Today we observe the Armistice of 1918 by celebrating all of the men and women who have served in our military. The 11th of November is known as “Veterans Day” here in the U.S. Elsewhere, it is called “Remembrance Day” or “Armistice Day”.
This day commemorates the ceasefire that ended hostilities between the Allied and German forces on the Western Front in the First World War.
Known as the Great War, WWI was supposed to be the “war to end all wars”. It was not and almost a full century later we honor our brave men and women in uniform who have served our country both past and present.
I’d like to dedicate this Veterans Day to one of my best friends from childhood and U.S. armed forces veteran: Holden Lindblom. Holden and I met in 6th grade when he moved from North Carolina to Massachusetts. I was 11 years old and I had only moved up from New York just two years before. We were both new kids from elsewhere. We lived just a few blocks away from each other and took the same bus home from school.
One day I was reading a historical fiction book titled, “Flames of the Tiger”. There was a big German Tiger tank engulfed in flames on the cover. Holden was sitting behind me on the bus and kept popping up over the back of my seat. This fucking kid kept reading over my shoulder. And he wasn’t quiet about it.
“Stop it!” I had a short fuse as a kid. And I couldn’t really read so I needed to concentrate like crazy. NO DISTRACTIONS.
“What?” This kid instantly sassed me.
“Stop reading over my shoulder!” I was not a friendly kid either. No pleasantries were exchanged whatsoever. I must have had a bad day of middle skool.
I’m sure that I said something incredibly rude to Holden. I didn’t even know his name yet but knowing what kind of rotten little bastard I was back then I am very sure that I called him a “fagit” or something. And knowing Holden, I think that he just laughed at my fuckery and introduced himself because he was always a good kid deep down.

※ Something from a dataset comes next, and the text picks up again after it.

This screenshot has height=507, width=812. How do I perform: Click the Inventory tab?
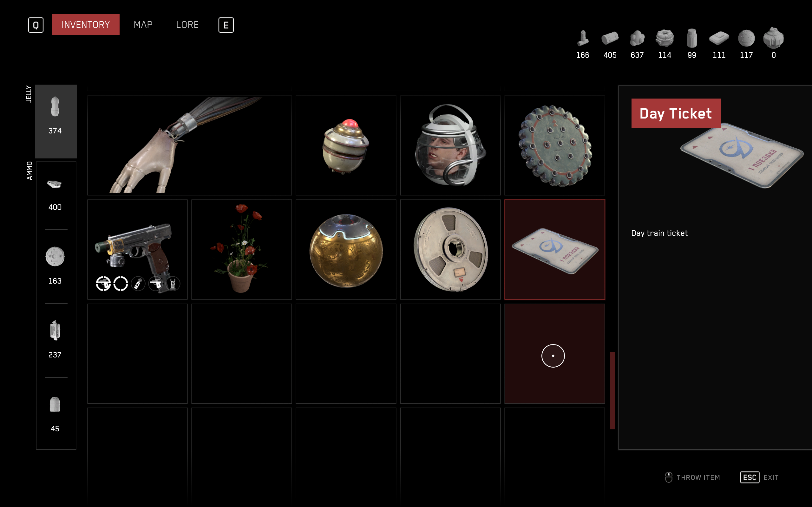[86, 24]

I was lucky that this funny, overly friendly kid behind me was persistent and made friends with me in spite of my outwardly unfriendly disposition. I never thought about it until now, but I think that Holden becoming friends with me made me less mean. He was a good guy.
Holden introduced himself after I gave up and put my book away. We had a short conversation and we learned that both of us weren’t from here. He told me about how he’d just moved up from North Carolina. I told him about moving up from New York just two years earlier.

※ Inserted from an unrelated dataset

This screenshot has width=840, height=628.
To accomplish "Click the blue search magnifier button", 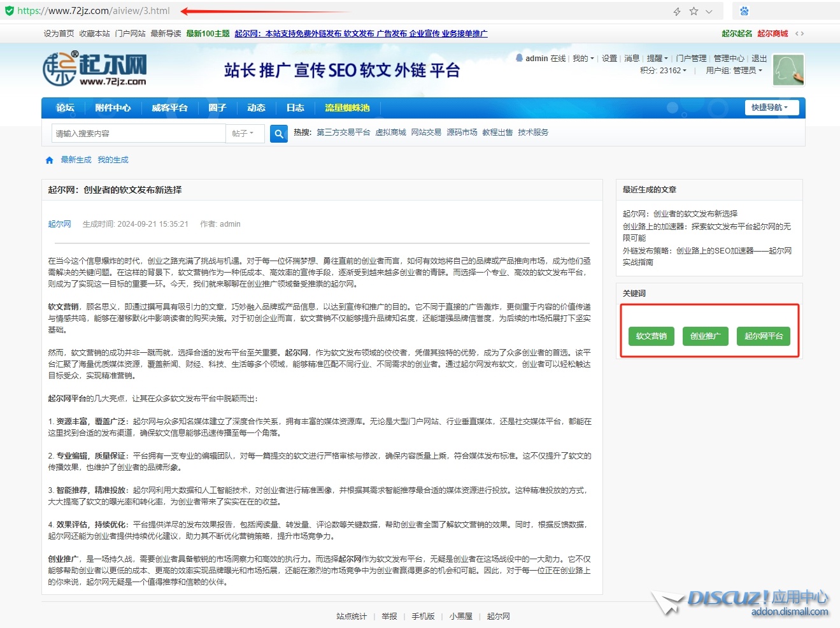I will click(278, 134).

Riding the bus together to and from our middle school made us fast friends. Before Holden, I had never had a friend who lived in the same neighborhood as I had. He was my first true buddy. And best of all, he fit into my already established friends group. I never realized until college how fucking hard it is to bring a new friend into a previously established friends group. It fucking sucks, man. It is hard as balls. I feel like very few people understand that when they are introduced into a new friends group that they have an obligation to be friendly and not standoffish or weird. Holden was weird, but we were all weird kids. So he fit in in no time at all and soon all of us in the neighborhood were hanging out.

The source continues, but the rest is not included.